Coming Out Gay
January 21, 2019
A year ago I realized I had to make substantial changes in my life. I realized I couldn’t stay in my marriage any longer. And I realized that it was time for me to affirm myself as gay.
I enjoyed a happy and fulfilling marriage with my wife for many years. Overall, it was a beautiful relationship and being “straight” became a core part of my identity. But I also experienced attractions to men. Much of the time these were in the background. But sometimes they were very intense and led to pain and struggle in my marriage.
Still, the marriage truly did work for us both and I don’t regret it. But things started to change a few years ago. Our personality differences became very pronounced. The relationship dynamic became strained and difficult. Things gradually turned painful.
Toward the end of this decline, I also realized that being in an intimate relationship with a man was no longer something I wanted to avoid. It had become a non-negotiable need.
These have not been easy decisions. I literally had to practice saying the word “divorce” in the shower for days to get past the shame and to build up my courage. And I went back and forth for months on whether I actually could let myself be in a relationship with a man. I knew I had to remain true to the indisputable anchors of my faith even as I lost faith in some painful peripherals—most notably that same-sex partnerships are sinful. An article by Bryce Cook was extremely helpful.
As this has become public over the past few days I’ve noticed with interest how my coming out has been co-opted by people and groups with agendas on both ends of the ideological spectrum. They’re spinning my story to either protect or to advance their causes. To groups on the “Right” I’m an existential threat to be mitigated. To groups on the “Left” I’m an opportunity to exploit—a bomb to drop on the “ex-gay homophobes.” Their feud started long before me and it will go on long after they’ve consumed me for this news cycle. But it’s sad to think about how impoverished these adamantly ideological groups remain because they don’t know how to dialogue.
I used to be caught in an ideological prison of my own. I know my work helped many, many people because they’ve told me so. But I’m sure I’ve hurt some people too. Not that I would excuse myself, but any shortcomings I had as a therapist came from too narrow a view of what “emotionally healthy” can look like. They came from my own internalized homophobia and narrow mindedness. I am truly sorry for those flaws and the harm they have surely caused some people. And I’m sorry for the confusion and pain my choice may be causing others.
Even today, in my difficulty coming out, I still find too much homophobia in myself. But I’m a much more accepting person now than I was 6 years ago before I started dialoging in a mixed-ideology group that included several gay-affirming therapists. We spent literally hundreds of hours learning about each other and solving problems together. I love them, and their gracious acceptance of me—arrogant as I was—more than I can describe.

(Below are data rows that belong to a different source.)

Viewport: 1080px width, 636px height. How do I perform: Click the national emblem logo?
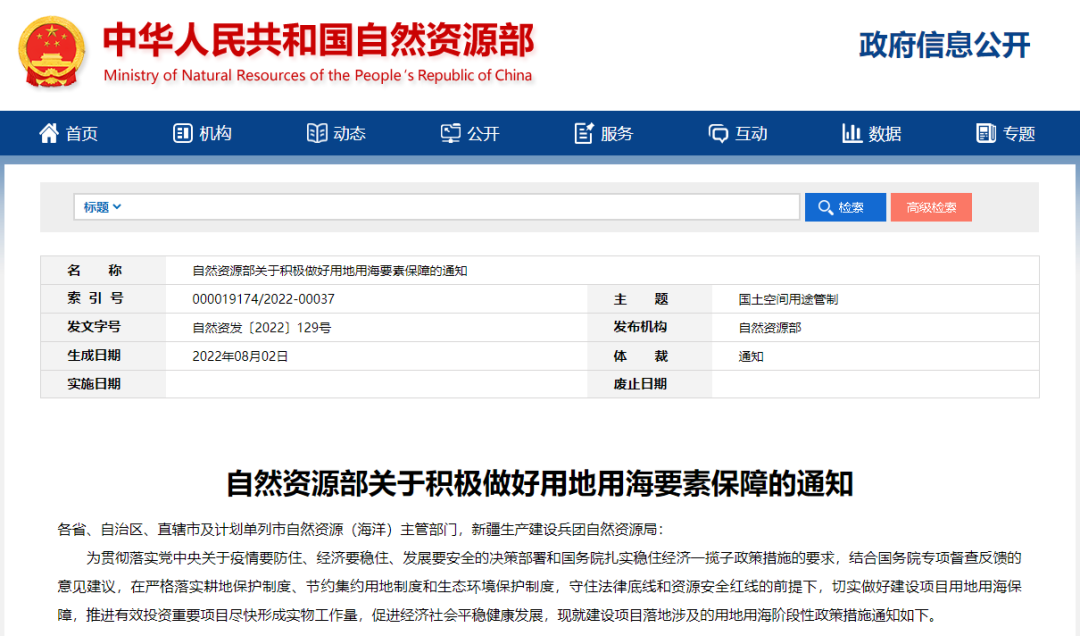pyautogui.click(x=52, y=52)
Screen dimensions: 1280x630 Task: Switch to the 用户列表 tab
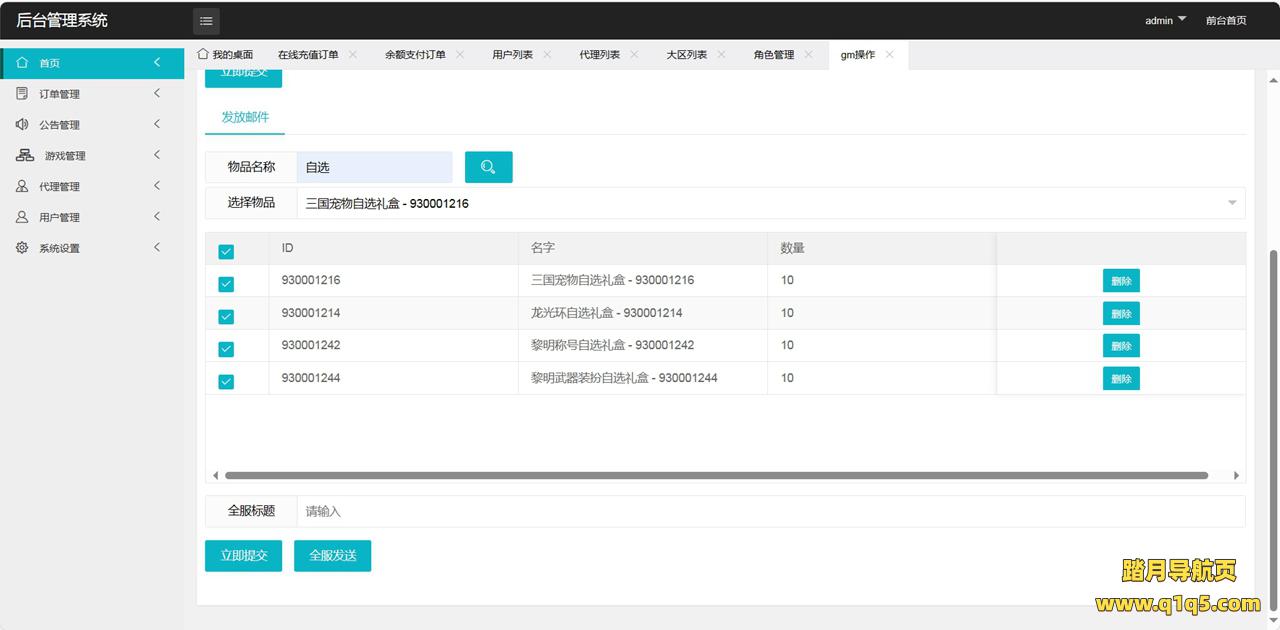pos(512,55)
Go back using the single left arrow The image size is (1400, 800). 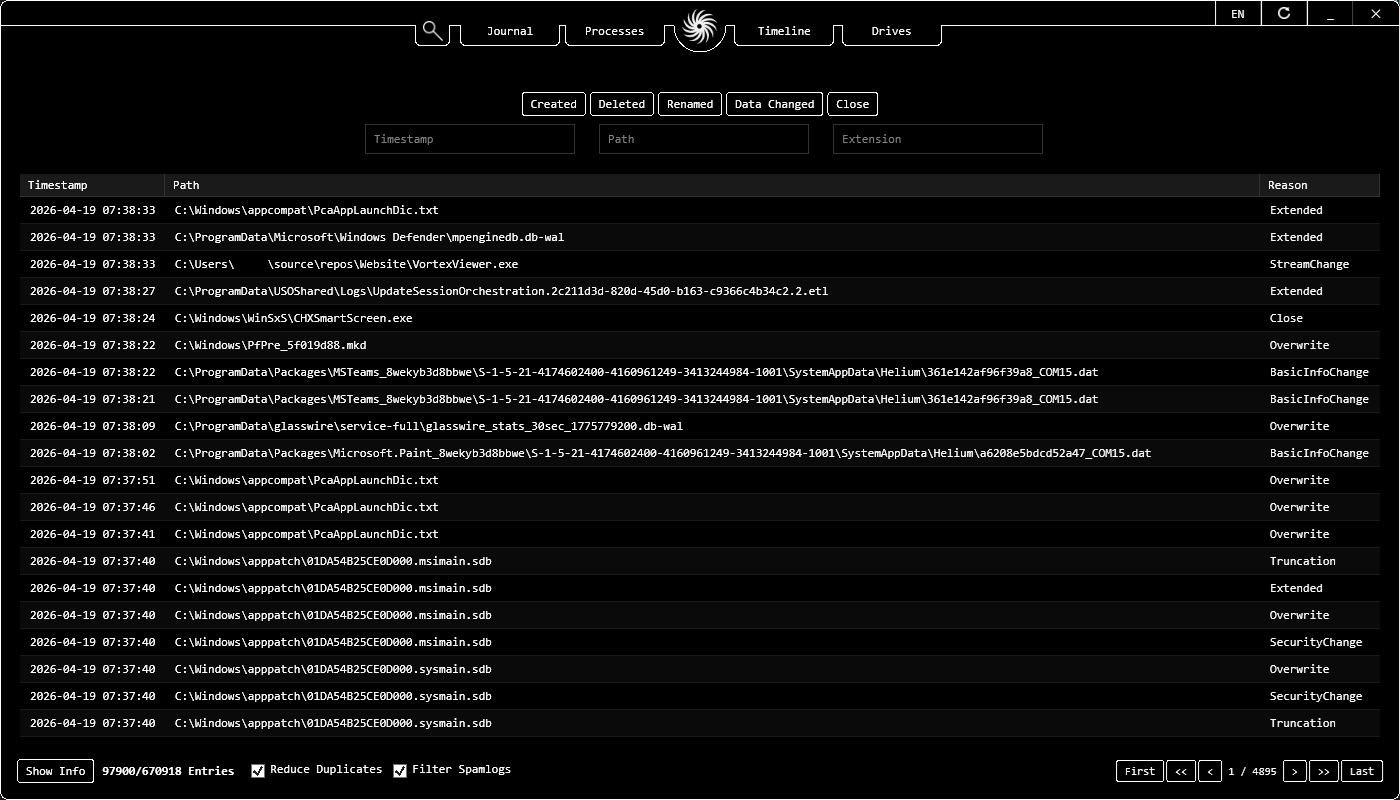[x=1210, y=771]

So, what can you take from my coming out gay? Not that I was faking it all those years or that the choice I’m making now was inevitable. Not that I’m renouncing my faith or my past work—even if I wish I could go back and change some things. Not that I condemn marriages between same-sex attracted and a straight person. And not that I’m giving up or jumping ship.
What you can take from this is that my time in a straight marriage and in the “ex-gay” world was genuine and sincere and a rich blessing to me. I remember most of it with fondness and gratitude for the joy and growth it caused in me and many others. But I had stopped growing and I had to change. So I’ve embarked on a new life-giving path that has already started a whole new growth process.
If my coming out could change one thing, other than my own life, it would be to encourage people to really own and feel confident about their life path and to pursue it without fear or shame—regardless of what others might think.